Sanding, Filling and Repainting

Mild to moderate hail damage to wood trim may be fixed by resurfacing. Sand the indentations and gouges out of the window trim using medium and then fine-grit sandpaper until no rough edges are left around the damaged areas. Vacuum the sanding residue, and wash the window trim with water and liquid dish detergent. Dry the window trim with towels, or allow the trim to air dry. Fill the indentations to overflowing with spackling compound intended for exterior use. Use a damp rag to smooth the spackling level with the window trim surface, and allow the spackling to dry. Sand the repaired areas smooth and level with the window trim. Paint a wood surface primer over the trim, and allow it to thoroughly dry. Paint the wood trim with an oil-based exterior paint. Owners of homes predating 1979 should not sand paint without first testing for the presence of lead. Most homes predating 1979 were painted with lead-based paint, and sanding the wood poses an inhalation and ingestion danger. Your local health department can advise you on how to proceed with repairing painted wood, steel or aluminum trim on older homes.


Total Replacement

Extensive hail damage may crack or shatter exterior window trim to the point that repair is unlikely.
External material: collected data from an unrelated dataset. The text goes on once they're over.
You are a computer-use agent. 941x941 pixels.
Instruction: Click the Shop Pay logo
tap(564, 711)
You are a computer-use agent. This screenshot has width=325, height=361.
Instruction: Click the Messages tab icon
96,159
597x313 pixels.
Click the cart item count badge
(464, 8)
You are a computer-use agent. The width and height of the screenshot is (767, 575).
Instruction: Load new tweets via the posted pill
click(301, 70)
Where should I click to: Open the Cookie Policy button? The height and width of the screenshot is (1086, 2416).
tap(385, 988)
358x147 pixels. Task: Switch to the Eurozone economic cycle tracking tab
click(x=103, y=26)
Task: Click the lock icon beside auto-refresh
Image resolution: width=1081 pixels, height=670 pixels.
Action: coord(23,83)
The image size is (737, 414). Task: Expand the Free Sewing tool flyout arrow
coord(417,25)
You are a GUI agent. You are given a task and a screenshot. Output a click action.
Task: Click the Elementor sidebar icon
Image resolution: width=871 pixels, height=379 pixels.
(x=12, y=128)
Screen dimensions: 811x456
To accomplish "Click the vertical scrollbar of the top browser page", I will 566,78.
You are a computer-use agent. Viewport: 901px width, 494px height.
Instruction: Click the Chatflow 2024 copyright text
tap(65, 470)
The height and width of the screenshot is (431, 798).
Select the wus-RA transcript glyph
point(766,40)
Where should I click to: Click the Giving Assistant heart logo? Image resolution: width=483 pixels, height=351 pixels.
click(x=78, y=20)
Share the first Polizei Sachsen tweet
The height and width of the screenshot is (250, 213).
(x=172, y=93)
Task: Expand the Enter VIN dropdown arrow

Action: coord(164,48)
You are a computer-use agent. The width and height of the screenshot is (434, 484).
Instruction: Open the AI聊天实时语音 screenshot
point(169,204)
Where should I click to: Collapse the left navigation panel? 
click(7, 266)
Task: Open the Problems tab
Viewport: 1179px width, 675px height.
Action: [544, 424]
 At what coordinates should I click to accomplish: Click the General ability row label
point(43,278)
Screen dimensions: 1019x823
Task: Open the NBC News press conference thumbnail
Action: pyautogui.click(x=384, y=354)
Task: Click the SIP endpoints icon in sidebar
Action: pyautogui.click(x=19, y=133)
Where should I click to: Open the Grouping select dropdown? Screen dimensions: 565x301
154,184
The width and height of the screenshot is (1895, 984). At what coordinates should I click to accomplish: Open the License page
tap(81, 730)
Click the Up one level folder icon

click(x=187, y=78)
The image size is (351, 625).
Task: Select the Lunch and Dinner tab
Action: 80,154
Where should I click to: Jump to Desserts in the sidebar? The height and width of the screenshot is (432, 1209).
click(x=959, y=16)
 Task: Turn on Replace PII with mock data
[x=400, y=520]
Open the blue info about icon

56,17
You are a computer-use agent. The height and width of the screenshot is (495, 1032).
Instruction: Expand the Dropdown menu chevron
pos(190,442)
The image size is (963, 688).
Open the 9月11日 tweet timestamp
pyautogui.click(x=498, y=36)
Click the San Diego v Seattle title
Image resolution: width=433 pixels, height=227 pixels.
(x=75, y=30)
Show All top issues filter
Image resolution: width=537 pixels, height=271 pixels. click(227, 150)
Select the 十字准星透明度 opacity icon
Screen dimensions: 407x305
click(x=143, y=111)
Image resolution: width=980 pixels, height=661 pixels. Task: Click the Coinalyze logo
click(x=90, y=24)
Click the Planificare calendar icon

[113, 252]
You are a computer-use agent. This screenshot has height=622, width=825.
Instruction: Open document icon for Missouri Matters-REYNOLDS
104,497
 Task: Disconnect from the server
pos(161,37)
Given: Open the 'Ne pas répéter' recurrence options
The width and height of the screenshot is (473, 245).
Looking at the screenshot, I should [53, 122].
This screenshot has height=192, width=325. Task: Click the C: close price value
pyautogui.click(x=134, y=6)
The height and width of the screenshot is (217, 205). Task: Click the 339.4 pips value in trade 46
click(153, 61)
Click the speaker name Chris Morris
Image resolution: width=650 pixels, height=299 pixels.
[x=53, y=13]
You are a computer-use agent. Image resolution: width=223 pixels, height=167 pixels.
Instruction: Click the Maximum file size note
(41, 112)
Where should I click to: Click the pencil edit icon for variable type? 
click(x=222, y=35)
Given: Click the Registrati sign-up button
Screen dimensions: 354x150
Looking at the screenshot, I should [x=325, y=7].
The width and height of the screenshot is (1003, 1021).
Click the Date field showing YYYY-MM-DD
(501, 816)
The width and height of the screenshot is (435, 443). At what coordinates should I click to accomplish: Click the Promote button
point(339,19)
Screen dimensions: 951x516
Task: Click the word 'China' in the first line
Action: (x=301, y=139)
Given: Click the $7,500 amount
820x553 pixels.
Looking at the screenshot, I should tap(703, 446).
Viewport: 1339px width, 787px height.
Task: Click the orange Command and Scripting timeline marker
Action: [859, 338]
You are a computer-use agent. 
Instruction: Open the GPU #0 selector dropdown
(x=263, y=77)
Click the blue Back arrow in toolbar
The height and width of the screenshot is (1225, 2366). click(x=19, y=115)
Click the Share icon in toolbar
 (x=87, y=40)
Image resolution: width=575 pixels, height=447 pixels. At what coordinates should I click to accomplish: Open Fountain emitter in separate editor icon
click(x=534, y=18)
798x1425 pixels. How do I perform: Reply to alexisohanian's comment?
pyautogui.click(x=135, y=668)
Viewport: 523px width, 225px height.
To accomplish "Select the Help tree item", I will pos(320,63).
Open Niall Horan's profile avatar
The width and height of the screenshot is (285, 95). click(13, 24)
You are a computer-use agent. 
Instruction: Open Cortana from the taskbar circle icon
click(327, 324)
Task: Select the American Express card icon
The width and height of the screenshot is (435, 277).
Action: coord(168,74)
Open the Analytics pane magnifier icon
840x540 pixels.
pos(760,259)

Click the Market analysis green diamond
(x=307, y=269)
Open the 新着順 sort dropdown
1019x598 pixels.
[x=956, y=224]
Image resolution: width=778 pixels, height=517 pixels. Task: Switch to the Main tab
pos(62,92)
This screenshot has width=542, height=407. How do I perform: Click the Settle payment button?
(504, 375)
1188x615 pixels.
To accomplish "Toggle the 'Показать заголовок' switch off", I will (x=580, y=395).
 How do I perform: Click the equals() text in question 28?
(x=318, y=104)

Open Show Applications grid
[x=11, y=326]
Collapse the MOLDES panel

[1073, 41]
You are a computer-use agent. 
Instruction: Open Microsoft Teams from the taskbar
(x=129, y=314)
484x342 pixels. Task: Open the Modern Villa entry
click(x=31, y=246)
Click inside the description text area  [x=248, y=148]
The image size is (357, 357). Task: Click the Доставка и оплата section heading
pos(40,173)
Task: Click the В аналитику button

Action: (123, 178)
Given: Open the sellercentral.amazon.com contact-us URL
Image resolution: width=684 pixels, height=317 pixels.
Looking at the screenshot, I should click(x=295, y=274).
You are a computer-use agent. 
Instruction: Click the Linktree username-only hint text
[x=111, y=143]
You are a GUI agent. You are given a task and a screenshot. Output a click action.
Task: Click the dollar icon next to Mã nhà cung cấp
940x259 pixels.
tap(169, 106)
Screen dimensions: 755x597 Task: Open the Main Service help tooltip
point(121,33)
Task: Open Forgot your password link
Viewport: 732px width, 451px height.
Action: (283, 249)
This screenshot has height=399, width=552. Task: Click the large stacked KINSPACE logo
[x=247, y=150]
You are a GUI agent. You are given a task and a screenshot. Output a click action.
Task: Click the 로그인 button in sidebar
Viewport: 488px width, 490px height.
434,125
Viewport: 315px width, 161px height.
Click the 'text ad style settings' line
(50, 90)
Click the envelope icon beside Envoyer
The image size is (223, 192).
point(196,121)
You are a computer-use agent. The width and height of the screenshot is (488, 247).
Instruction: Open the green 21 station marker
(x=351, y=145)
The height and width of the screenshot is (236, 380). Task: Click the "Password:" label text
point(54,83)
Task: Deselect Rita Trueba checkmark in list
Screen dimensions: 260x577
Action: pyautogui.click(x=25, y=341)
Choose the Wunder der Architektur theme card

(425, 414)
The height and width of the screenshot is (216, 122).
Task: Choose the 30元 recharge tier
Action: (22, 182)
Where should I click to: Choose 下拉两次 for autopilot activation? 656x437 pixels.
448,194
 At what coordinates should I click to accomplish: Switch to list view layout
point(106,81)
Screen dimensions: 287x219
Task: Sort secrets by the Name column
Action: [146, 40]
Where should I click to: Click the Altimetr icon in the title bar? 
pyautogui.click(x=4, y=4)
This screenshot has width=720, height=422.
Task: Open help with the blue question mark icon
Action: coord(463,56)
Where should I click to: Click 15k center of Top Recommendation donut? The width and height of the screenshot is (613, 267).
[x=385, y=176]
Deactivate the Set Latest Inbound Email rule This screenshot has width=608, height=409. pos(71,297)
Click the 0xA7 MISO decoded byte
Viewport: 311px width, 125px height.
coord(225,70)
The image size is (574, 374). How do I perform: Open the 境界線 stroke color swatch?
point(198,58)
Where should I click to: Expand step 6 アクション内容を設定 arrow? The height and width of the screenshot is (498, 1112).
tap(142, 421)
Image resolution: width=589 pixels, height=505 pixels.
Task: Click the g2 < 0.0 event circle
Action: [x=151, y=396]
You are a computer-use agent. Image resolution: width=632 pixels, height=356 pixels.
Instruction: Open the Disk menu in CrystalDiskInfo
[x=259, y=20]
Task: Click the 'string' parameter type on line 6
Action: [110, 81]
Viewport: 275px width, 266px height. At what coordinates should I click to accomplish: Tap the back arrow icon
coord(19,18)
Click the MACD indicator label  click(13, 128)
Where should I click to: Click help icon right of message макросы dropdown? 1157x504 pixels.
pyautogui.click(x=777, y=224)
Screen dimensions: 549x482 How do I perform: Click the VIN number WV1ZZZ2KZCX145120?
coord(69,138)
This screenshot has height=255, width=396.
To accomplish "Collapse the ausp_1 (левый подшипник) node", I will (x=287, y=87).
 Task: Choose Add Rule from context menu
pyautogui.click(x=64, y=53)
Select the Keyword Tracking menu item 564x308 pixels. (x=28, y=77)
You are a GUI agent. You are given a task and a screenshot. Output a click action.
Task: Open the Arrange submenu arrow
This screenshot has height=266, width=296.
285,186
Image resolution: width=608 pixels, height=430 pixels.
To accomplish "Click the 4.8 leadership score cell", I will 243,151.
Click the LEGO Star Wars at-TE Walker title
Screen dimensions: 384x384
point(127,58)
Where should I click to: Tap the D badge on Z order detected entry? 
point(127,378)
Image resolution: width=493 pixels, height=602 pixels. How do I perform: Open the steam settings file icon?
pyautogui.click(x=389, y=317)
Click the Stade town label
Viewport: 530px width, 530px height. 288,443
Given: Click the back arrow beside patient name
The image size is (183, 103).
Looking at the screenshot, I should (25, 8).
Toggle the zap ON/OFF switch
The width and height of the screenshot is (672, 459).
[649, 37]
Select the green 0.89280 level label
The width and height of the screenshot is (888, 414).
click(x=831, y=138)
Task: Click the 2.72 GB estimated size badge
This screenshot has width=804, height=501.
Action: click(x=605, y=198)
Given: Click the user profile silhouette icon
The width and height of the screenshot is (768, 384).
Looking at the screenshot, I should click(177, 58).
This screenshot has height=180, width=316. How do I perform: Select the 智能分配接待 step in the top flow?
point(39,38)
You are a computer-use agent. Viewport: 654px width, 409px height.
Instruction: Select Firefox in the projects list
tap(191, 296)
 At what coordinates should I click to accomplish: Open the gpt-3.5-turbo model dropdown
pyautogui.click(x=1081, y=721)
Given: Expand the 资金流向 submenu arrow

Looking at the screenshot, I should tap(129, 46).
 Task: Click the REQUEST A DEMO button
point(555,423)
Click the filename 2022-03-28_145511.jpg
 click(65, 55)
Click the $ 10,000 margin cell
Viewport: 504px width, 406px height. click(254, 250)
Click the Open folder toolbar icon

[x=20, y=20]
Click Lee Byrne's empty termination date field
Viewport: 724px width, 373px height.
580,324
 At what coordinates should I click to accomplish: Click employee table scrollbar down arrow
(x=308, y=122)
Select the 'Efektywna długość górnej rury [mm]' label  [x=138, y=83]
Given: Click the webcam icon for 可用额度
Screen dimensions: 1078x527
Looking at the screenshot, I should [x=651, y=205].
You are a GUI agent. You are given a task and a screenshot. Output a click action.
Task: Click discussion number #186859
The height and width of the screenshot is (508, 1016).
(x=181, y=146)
In these cases, total replacement of the trim is necessary. Wood trim can sometimes be patched and repaired, but steel, aluminum and vinyl trim are more difficult to fix. Often vinyl trim is one piece rather than multiple sections, which necessitates total replacement. If you don't have the skills to replace exterior window trim and don't have the time or inclination to learn the process involved, professional services and home improvement stores offer repair services. Costs often include materials and labor.